Entries on finding words and elements
——

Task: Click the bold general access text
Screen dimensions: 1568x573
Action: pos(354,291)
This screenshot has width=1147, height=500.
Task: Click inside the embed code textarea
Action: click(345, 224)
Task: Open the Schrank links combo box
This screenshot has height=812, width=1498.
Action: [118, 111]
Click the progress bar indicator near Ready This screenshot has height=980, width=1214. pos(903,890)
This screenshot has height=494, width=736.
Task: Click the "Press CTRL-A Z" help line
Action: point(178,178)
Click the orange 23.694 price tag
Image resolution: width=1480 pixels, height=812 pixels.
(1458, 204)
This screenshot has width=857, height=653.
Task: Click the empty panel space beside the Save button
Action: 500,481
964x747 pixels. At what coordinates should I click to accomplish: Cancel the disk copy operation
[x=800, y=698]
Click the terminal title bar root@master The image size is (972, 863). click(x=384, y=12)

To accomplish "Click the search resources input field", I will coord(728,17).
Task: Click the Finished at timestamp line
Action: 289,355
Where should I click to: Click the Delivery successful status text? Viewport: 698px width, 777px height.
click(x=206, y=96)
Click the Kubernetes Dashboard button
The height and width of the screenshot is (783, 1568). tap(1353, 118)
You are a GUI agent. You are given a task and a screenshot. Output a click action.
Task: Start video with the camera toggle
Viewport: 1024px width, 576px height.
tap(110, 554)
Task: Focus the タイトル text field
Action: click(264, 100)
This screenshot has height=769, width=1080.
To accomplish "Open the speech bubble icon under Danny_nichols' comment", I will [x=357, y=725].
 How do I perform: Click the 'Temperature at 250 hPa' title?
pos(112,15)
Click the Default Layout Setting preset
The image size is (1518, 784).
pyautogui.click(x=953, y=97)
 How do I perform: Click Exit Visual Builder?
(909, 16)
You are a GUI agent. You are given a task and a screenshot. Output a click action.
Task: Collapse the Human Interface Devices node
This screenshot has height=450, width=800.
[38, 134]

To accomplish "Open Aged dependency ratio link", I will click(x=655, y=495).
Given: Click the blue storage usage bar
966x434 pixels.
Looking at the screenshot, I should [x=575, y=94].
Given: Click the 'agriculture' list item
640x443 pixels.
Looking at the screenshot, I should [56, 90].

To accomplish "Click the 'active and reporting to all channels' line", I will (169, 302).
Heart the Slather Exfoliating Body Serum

——

To do:
Swap each "GUI agent" in the rows for "interface agent" and leave every other part of the rows the same.

Response for this exercise:
Task: Click the bold general access text
Screen dimensions: 1568x573
Action: pos(354,291)
This screenshot has width=1147, height=500.
Task: Click inside the embed code textarea
Action: click(345, 224)
Task: Open the Schrank links combo box
This screenshot has height=812, width=1498.
Action: [118, 111]
Click the progress bar indicator near Ready This screenshot has height=980, width=1214. pos(903,890)
This screenshot has height=494, width=736.
Task: Click the "Press CTRL-A Z" help line
Action: point(178,178)
Click the orange 23.694 price tag
Image resolution: width=1480 pixels, height=812 pixels.
(1458, 204)
This screenshot has width=857, height=653.
Task: Click the empty panel space beside the Save button
Action: 500,481
964x747 pixels. At what coordinates should I click to accomplish: Cancel the disk copy operation
[x=800, y=698]
Click the terminal title bar root@master The image size is (972, 863). click(x=384, y=12)

To accomplish "Click the search resources input field", I will coord(728,17).
Task: Click the Finished at timestamp line
Action: 289,355
Where should I click to: Click the Delivery successful status text? Viewport: 698px width, 777px height.
click(x=206, y=96)
Click the Kubernetes Dashboard button
The height and width of the screenshot is (783, 1568). tap(1353, 118)
You are a interface agent. You are given a task and a screenshot. Output a click action.
Task: Start video with the camera toggle
Viewport: 1024px width, 576px height.
tap(110, 554)
Task: Focus the タイトル text field
Action: click(264, 100)
This screenshot has height=769, width=1080.
To accomplish "Open the speech bubble icon under Danny_nichols' comment", I will [x=357, y=725].
 How do I perform: Click the 'Temperature at 250 hPa' title?
pos(112,15)
Click the Default Layout Setting preset
The image size is (1518, 784).
pyautogui.click(x=953, y=97)
 How do I perform: Click Exit Visual Builder?
(909, 16)
You are a interface agent. You are given a task and a screenshot. Output a click action.
Task: Collapse the Human Interface Devices node
This screenshot has height=450, width=800.
[38, 134]

To accomplish "Open Aged dependency ratio link", I will click(x=655, y=495).
Given: Click the blue storage usage bar
966x434 pixels.
Looking at the screenshot, I should [x=575, y=94].
Given: Click the 'agriculture' list item
640x443 pixels.
Looking at the screenshot, I should [56, 90].

To accomplish "Click the 'active and reporting to all channels' line", I will (169, 302).
Heart the Slather Exfoliating Body Serum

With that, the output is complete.